Safety Law News for October 17, 2025

— In Ohio, the Ohio Court of Appeals affirmed the adjudication of a student for possessing “a deadly weapon in a school zone,” discovered by a non-sworn SRO “while performing a hand-held wand scan and pat down of his person as part of the school’s standard entry procedure.”  The student argued that the evidence should suppressed as an unlawful search constrained by the Fourth Amendment of the U.S. Constitution.  The high school “had a written policy for daily weapons searches in order to protect students and staff.”  Ordinarily, “students walked through a security checkpoint that included a bag check and metal detection screening.”  One the day of the arrest, “the school’s metal detector was inoperable.”  The so-called SRO, a non-sworn staff member, instead set out to “simultaneously pat down each student while performing the hand-held wand scan.”  The SRO “discovered a firearm in (the student’s) waistband while performing a hand-held wand scan and pat down of his person…(the weapon was) in (the student’s) waistband from the pat-down search.”  Both the lower court and the appellate court upheld the search, refusing to suppress the evidence.  Applying the rule of law in the seminal case of New Jersey v.
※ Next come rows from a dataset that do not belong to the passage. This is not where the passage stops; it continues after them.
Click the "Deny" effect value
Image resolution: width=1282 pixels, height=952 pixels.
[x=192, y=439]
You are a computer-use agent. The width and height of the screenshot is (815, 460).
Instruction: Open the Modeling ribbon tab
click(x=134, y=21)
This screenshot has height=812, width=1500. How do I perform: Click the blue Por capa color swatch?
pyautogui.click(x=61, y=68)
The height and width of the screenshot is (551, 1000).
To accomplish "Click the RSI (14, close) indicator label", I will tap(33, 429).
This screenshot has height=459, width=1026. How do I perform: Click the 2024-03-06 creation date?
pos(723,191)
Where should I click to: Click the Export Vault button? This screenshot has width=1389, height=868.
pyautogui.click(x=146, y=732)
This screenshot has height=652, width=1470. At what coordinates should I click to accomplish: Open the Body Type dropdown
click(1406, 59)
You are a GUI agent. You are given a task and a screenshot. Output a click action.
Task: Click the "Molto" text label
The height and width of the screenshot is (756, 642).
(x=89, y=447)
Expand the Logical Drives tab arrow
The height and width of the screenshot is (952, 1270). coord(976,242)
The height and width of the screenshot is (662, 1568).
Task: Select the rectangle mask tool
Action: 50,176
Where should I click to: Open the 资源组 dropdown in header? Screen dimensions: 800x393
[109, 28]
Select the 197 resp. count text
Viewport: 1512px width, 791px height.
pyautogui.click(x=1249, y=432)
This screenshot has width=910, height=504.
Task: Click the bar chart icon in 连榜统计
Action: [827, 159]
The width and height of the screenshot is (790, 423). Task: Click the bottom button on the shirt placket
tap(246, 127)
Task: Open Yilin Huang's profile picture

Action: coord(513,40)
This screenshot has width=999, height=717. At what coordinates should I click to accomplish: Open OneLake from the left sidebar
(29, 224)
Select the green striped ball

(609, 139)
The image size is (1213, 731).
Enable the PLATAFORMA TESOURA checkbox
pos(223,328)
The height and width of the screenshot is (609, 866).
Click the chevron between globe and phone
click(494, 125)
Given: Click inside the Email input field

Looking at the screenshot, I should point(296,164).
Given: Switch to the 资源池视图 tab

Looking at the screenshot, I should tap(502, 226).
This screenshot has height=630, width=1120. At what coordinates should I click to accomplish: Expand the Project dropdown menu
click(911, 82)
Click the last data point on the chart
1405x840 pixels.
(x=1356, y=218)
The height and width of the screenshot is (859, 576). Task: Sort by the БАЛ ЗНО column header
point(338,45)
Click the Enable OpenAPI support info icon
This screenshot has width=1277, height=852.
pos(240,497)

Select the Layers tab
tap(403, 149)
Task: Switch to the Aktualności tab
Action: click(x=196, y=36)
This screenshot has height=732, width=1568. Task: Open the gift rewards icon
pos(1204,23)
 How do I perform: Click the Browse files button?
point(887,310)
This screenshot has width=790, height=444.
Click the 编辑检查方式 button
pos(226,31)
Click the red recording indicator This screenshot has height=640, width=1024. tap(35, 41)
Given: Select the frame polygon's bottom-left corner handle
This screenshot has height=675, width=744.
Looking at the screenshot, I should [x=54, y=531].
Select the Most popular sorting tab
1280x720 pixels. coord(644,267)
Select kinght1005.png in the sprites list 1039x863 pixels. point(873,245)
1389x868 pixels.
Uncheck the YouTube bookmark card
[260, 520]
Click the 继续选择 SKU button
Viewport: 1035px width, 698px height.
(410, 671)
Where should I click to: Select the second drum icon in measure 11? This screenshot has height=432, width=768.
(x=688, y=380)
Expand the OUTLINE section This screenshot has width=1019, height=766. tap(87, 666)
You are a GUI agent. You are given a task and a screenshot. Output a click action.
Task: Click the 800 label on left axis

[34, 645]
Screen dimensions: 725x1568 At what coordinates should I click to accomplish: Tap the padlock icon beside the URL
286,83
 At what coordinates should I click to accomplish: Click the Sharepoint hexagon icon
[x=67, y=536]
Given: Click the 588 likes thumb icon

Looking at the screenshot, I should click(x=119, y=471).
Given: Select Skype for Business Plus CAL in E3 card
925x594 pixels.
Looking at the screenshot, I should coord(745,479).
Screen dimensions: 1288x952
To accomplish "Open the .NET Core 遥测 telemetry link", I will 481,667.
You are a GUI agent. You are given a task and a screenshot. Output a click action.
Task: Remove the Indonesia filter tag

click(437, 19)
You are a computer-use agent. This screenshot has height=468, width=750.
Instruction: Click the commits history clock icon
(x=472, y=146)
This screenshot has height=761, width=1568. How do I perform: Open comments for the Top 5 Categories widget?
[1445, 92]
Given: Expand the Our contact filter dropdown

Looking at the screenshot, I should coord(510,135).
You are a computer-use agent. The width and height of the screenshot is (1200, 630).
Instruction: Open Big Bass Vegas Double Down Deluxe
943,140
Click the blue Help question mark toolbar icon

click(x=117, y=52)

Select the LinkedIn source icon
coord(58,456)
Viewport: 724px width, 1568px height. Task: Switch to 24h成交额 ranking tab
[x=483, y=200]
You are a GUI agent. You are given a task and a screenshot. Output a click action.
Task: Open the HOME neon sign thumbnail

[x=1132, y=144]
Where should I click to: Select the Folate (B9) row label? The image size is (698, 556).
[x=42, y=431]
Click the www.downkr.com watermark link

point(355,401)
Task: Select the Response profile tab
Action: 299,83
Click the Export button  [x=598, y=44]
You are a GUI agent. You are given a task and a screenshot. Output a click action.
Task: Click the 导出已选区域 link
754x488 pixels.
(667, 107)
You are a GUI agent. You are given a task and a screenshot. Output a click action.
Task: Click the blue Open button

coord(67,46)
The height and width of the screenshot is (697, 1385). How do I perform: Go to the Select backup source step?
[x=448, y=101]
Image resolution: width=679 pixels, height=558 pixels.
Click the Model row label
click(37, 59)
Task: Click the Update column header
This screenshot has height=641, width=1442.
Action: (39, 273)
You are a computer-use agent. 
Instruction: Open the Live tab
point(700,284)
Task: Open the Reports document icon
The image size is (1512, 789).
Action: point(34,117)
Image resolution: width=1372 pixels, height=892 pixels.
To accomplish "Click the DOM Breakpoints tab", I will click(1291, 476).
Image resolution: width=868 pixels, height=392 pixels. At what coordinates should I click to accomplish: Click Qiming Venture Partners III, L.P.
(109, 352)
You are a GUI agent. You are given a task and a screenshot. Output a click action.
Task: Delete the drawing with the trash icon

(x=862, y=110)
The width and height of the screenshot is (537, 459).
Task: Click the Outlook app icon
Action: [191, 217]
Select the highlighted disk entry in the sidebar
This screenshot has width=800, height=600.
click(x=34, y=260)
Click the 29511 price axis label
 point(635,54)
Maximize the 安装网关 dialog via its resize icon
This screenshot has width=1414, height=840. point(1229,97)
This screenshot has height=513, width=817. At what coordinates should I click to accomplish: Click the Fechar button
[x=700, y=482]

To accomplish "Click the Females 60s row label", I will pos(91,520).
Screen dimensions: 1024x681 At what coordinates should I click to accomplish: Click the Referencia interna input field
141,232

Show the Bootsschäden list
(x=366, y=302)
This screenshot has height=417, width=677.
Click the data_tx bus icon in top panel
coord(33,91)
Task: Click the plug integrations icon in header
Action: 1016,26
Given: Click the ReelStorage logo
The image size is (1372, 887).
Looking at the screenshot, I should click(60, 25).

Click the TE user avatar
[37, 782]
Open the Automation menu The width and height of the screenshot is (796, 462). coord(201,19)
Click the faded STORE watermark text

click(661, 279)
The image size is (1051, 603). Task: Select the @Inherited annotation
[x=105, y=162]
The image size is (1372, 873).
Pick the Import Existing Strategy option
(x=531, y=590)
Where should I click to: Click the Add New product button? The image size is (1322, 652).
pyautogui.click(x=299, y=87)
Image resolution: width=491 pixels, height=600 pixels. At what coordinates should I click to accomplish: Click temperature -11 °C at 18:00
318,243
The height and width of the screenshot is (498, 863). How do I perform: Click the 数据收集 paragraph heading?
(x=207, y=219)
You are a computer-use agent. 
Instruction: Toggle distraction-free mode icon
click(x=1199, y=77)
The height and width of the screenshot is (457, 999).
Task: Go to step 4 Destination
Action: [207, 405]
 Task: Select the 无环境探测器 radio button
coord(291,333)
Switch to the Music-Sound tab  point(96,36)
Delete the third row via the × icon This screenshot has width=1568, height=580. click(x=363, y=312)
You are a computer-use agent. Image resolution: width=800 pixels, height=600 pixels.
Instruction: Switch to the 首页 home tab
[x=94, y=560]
T.L.O., the appellate court admitted that “there was no individualized suspicion that led (the) SRO … to search (the student’s) person.  Even so, however, the court held that “this search falls within the general category of “administrative searches,” as it was conducted as part of a general regulatory scheme in furtherance of an administrative purpose, rather than as part of an investigation to secure evidence of a crime or violation of a school rule.”  The standard for evaluating this type of school search policy comes from the U.S. Supreme Court cases of Vernonia School Dist. 47J v. Acton, and Board of Education v. Earls.  These cases validate the search because the policy “supports the compelling governmental interest in public school safety by helping to ensure the contents of students’ bags and what they carry on their persons are not dangerous and that students, teachers, and faculty are safe from physical harm.”  In the Matter of K.P.

— In Florida, the Hillsborough County School District is moving to shut down the Walton Academy Charter School for “ongoing and unresolved security failures.”  Numerous safety related failures have been documented by the school board and the Florida Department of Education including “failures in the emergency alert system, staff training, safety drills and the lack of designated “safe areas” for shelter during emergencies.”

— A new empirical study on behavioral threat assessments and school safety concludes that BTA “can support students and reduce exclusionary discipline practices, including disparities.”  The threat assessment teams must be properly trained and must commit to using the evidence-based science to assess concerning behaviors.

— In Arizona, audits by the Arizona Department of Education suggest that Arizona schools are failing state mandated safety plan standards.  “A new state audit shows many campuses remain dangerously unprepared for active shooter events, natural disasters and other emergencies.”